Instructions for Use

  • Installation: Docker (Installation time less than 30 min if Docker already installed)
    • Download and install Docker here
    • Clone/download this git repository to your system.
    • Navigate command line to unzipped directory and build the Docker image with this command:
      • docker build -f docker/Dockerfile -t lgl_vae .
    • Then, run the image with this command:
      • docker run -p 5006:5006 -v <directory to save files to>:/docker lgl_vae
    • Then, open http://localhost:5006 in your browser.
  • Using the interface to train a model
    • Follow on screen instructions at the top of the initial web page to create an output folder, select an aligned fasta file, and train the model.
      • Training progress/LGL generation can be observed in the terminal.
    • When training has completed, load the model by selecting the file latent_generative_landscape.pkl in your model folder using the labeled File Select button, then hit "Plot LGL".
  • Visualizing sequences in the interface
    • After training and loading a model, the "Plotting Tools" tab can be used to plot additional sequences and load sequence labels to quickly color the sequences by user defined labels.
    • Hit plot training data to plot the sequences used during training in the latent landscape.
    • Under the Additional Sequences label, the "Plot Additional MSA as Gradient" button can be toggled to change the coloring of any additional sequences.
      • Plotting sequences as a gradient can be useful if you are plotting an evolutionary trajectory, with the fasta file containing the initial sequence at the top and the final sequence at the bottom (or vice versa).
      • Click the button to change the coloring to a solid color, useful for visualizing unordered groups of sequences.
    • Additional sequences can be loaded from a fasta file by selecting the browse button under the Additional Sequences label.
    • You can quickly label your sequences by functional attributes using the CSV loading function.
      • Use the dropdown box to select which set of sequences you are labeling (Training or additional sequences).
      • Load the CSV for the selected sequence.

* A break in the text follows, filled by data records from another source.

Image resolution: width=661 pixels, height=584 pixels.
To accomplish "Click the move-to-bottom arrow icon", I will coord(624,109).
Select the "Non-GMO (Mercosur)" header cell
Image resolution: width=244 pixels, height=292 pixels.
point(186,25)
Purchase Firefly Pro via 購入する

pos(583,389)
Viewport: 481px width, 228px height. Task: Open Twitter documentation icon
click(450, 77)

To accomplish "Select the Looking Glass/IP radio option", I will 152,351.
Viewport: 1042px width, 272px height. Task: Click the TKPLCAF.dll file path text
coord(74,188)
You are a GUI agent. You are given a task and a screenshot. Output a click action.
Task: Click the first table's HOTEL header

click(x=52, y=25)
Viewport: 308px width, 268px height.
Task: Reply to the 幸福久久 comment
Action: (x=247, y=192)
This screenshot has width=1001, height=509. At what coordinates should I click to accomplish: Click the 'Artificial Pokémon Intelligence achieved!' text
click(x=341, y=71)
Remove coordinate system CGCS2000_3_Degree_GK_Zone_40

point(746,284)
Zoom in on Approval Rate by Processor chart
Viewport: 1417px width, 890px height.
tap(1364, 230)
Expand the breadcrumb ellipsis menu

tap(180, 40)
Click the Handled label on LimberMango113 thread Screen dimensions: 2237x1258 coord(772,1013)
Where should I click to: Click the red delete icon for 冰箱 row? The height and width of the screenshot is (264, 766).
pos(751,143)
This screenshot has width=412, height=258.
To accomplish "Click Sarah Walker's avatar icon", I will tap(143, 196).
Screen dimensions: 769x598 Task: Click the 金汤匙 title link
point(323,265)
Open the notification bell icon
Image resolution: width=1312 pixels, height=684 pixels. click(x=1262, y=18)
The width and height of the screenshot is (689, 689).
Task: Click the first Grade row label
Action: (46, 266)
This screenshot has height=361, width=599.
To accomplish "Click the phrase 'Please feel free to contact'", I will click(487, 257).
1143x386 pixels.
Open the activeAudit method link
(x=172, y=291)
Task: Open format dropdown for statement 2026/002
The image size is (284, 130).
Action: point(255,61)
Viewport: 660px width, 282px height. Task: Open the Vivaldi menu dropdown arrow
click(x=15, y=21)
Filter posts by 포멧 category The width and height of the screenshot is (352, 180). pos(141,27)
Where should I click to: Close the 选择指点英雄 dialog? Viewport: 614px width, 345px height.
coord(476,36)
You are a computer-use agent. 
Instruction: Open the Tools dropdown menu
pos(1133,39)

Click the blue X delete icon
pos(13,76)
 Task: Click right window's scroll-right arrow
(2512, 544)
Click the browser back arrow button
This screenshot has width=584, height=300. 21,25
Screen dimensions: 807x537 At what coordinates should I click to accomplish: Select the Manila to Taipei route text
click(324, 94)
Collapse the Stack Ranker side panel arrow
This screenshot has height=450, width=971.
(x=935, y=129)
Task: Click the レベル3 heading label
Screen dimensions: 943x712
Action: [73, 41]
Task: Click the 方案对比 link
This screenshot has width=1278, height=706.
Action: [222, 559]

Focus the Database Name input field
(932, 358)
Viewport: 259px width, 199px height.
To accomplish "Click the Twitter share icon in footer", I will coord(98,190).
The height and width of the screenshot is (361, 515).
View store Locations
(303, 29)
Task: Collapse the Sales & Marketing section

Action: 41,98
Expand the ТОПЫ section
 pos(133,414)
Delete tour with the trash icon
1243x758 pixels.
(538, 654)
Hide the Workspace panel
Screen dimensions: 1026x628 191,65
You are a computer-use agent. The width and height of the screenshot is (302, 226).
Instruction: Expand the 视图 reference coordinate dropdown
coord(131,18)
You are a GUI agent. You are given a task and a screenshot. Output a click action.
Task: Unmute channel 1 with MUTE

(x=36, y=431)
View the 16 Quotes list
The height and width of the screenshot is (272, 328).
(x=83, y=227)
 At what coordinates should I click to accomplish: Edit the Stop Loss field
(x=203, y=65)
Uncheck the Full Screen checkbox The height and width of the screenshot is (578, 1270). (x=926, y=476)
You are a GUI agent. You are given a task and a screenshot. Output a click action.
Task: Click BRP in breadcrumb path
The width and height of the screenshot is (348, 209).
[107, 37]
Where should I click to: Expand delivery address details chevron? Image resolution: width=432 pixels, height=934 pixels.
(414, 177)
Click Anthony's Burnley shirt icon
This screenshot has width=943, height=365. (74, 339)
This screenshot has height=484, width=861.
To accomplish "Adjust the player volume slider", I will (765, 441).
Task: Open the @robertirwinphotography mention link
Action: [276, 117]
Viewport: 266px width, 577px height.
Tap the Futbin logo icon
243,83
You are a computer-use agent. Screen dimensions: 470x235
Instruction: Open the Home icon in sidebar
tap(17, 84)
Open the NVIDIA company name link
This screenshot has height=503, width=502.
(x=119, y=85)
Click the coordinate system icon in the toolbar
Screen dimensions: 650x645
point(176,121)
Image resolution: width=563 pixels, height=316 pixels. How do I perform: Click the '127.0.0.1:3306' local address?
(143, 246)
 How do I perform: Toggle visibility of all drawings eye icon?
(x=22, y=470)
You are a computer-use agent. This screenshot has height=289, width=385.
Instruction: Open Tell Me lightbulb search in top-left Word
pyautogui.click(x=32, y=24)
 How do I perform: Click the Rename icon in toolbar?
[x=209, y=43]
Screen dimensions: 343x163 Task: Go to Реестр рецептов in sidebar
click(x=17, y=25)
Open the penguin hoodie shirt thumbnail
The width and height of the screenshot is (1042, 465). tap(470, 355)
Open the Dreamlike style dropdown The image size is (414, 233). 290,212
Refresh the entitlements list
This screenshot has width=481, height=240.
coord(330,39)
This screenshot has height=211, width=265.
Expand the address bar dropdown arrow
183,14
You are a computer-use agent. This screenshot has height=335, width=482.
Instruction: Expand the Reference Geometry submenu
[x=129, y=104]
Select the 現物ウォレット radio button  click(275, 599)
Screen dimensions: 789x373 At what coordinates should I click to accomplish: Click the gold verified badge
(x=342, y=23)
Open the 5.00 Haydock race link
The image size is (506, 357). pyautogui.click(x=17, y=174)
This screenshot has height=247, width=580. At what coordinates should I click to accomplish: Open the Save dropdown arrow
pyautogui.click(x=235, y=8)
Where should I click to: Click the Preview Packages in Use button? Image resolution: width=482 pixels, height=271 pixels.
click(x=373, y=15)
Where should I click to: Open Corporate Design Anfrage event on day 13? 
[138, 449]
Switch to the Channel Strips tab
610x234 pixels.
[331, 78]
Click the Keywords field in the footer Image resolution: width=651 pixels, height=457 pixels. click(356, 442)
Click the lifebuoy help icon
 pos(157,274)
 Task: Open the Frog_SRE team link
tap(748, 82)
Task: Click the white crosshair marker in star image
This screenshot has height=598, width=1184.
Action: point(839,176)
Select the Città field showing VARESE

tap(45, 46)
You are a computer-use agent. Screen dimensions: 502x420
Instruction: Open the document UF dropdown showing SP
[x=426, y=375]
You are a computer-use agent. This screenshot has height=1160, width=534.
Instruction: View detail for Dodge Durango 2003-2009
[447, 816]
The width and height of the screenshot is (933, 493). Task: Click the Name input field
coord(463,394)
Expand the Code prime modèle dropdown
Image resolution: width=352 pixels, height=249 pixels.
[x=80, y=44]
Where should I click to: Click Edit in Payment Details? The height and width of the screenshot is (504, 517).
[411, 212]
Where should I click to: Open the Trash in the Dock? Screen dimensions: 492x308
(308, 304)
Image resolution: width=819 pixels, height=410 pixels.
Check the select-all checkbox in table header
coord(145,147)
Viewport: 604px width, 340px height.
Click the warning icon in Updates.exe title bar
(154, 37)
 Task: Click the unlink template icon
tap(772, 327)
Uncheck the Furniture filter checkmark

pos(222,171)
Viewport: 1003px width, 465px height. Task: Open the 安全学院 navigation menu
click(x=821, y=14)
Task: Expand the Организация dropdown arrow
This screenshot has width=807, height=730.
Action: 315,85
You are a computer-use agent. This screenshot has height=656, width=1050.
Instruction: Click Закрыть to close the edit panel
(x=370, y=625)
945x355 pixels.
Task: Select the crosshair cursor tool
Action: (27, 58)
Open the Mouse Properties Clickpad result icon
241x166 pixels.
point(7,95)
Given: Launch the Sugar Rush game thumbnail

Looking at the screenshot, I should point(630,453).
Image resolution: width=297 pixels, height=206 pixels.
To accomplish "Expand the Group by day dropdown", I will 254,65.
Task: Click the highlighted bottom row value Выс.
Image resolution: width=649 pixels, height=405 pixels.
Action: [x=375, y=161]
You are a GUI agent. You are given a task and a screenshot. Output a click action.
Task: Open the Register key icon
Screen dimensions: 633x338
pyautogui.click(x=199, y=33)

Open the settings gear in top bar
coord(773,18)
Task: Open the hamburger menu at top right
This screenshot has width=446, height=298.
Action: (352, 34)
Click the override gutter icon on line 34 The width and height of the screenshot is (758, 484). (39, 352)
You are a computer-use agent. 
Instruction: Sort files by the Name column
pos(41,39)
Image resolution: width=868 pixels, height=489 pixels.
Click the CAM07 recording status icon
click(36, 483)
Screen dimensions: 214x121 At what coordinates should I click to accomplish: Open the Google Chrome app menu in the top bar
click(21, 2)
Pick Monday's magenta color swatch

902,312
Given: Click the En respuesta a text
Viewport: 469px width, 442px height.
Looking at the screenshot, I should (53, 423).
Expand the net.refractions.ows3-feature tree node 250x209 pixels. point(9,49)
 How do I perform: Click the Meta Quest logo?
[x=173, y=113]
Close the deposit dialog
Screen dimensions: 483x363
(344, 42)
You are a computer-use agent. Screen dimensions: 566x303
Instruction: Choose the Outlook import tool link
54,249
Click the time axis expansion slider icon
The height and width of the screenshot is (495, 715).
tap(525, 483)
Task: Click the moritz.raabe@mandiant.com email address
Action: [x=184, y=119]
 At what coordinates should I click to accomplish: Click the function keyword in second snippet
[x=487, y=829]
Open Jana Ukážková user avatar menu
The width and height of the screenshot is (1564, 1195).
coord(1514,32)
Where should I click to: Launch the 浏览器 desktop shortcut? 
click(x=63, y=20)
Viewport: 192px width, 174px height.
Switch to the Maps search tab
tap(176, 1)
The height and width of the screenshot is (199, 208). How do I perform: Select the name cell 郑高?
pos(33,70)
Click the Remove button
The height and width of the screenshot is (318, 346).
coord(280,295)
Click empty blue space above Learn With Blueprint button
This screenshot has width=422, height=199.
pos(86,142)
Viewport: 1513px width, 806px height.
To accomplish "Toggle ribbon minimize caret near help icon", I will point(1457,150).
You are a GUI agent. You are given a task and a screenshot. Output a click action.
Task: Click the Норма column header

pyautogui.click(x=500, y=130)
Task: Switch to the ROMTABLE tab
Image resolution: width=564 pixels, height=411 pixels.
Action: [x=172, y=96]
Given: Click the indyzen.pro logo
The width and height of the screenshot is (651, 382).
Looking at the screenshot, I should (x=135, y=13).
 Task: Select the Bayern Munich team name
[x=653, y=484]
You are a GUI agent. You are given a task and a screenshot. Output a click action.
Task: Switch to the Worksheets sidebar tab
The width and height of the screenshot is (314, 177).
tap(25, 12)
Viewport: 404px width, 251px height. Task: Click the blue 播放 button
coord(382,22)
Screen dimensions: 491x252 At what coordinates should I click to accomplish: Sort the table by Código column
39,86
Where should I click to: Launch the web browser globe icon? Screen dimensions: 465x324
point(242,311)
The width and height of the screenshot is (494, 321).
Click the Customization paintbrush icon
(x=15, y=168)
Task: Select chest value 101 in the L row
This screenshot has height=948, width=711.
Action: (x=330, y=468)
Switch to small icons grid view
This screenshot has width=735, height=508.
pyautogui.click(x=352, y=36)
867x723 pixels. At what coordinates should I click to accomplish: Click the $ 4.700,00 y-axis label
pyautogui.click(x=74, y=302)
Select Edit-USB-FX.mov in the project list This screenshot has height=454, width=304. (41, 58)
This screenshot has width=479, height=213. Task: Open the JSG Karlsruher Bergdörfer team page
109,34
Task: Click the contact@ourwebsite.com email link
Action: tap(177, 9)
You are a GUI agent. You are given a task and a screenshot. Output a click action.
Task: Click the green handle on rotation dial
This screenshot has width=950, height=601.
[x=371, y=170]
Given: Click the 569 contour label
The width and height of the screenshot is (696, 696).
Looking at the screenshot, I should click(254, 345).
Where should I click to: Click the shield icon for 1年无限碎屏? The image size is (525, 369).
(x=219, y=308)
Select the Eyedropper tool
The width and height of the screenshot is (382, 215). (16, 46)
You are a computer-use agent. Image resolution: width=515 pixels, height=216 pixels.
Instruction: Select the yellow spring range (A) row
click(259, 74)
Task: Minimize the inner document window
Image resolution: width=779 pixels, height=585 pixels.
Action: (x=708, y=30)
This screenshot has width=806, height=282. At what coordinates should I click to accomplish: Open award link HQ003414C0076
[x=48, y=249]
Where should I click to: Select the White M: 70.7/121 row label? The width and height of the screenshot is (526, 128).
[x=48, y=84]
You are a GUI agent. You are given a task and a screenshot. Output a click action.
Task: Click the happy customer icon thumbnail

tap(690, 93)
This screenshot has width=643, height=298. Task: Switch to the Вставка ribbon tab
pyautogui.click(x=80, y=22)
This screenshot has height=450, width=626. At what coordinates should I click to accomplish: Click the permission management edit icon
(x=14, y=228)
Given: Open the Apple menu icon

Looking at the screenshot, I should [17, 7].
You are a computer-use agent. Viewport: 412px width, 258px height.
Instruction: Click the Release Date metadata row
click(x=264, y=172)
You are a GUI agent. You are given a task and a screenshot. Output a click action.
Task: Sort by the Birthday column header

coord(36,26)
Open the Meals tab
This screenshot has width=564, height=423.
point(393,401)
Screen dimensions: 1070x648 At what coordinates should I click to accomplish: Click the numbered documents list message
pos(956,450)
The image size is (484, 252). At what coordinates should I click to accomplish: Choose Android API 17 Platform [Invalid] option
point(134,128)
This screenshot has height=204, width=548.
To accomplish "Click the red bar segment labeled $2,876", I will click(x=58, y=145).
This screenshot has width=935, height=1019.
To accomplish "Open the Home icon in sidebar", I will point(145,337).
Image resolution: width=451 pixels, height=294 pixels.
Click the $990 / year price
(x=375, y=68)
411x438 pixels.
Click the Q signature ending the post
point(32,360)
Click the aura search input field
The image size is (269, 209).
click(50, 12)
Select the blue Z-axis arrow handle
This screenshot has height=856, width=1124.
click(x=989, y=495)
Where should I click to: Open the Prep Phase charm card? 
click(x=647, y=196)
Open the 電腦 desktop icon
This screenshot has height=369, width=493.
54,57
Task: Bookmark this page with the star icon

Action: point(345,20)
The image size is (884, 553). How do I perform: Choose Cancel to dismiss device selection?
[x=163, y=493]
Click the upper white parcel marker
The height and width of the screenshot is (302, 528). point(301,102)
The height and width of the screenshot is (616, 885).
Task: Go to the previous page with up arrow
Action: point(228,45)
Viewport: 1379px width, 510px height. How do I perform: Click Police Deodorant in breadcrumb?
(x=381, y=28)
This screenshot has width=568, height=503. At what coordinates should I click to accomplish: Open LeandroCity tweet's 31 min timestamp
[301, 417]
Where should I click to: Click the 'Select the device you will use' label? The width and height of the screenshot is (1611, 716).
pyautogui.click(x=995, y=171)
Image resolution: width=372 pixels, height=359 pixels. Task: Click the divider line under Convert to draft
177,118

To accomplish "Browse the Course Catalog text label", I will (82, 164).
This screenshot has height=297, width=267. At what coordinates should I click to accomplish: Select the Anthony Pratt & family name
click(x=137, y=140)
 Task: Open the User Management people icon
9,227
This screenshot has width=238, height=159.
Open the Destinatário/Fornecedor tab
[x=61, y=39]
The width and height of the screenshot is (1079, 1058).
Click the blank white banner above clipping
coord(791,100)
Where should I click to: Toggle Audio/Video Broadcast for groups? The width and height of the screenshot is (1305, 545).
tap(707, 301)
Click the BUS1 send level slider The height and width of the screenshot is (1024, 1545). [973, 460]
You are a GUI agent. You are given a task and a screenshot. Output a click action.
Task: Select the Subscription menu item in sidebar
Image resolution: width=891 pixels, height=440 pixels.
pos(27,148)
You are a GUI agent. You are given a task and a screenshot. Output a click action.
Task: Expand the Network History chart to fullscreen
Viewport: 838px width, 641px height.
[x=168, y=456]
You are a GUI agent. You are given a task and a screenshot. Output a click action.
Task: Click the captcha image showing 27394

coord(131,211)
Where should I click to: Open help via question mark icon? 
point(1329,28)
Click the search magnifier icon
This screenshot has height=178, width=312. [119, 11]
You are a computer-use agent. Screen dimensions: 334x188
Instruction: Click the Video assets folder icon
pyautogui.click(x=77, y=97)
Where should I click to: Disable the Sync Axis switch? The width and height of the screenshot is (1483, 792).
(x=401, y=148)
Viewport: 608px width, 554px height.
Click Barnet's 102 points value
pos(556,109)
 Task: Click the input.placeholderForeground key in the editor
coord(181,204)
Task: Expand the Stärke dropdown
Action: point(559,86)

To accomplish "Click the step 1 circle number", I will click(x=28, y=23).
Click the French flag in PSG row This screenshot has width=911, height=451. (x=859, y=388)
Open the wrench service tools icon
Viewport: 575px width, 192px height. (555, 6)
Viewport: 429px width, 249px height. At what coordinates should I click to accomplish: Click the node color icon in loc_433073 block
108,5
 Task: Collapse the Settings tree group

CSV format is as follows:
        • First row is the Column label.
        • Subsequent rows are sequence labels. You must have the same number of rows as sequences, and they are applied to your sequences sequentially (first sequence in training MSA will correspond to the first non-column label row in your CSV).
      • Choose the CSV column, and the plot will update colors based on the labels you provided in that column.
    • Using the lasso tool, you can select encoded sequence points and their fasta header/sequences will be displayed in the lower right text box.
    • The Legend Editing Tab can be used to selectively remove sets of sequences that have a specific label from the main plot.

Troubleshooting

  • I can't find the .pkl file to load the model!
    • When setting the volume in Docker with -v <directory to save files to>:/docker, try and use the full path to the LGL-VAE install directory.
  • Training the model and generating the landscape takes a very long time!
    • Very long sequences or sequence sets with a large number of sequences in them will take substantially longer to process. To generate an LGL on more powerful hardware that cannot run a bokeh server, see additional scripts provided for training the model on another system without using the interface.
  • I get a Tensorflow error while training and it does not finish!
    • Ensure all of the sequences in your training fasta are the same length.
  • Additional sequences I plot fail to show up and I get a crazy Tensorflow error!
    • All sequences must be the same length as the sequences you used to train the model with.
  • I picked a CSV column, but nothing happend and it gave me a pandas error like "N cannot be fit into M"!
    • Whichever sequence file you select, the CSV you load must have the same number of rows as there are sequences + the additional row for the Columnn Headers.
  • I'm on an M1 Mac and the docker container is giving me errors like unsupported architecture or "can't find the right Tensorflow version"!
    • The Dockerfile must be modified for this to work on ARM architectures, we are currently working on it.

All other issues, please feel free to open a support ticket and we will help you out!


Demo (~30 min)

  • Use fasta file to train network
  • Use csv to relabel training sequences
  • Can test additional sequences tool using original training fasta and csv

Reproduction

  • Use training and plotting files from Dryad (doi:10.5061/dryad.51c59zwbn)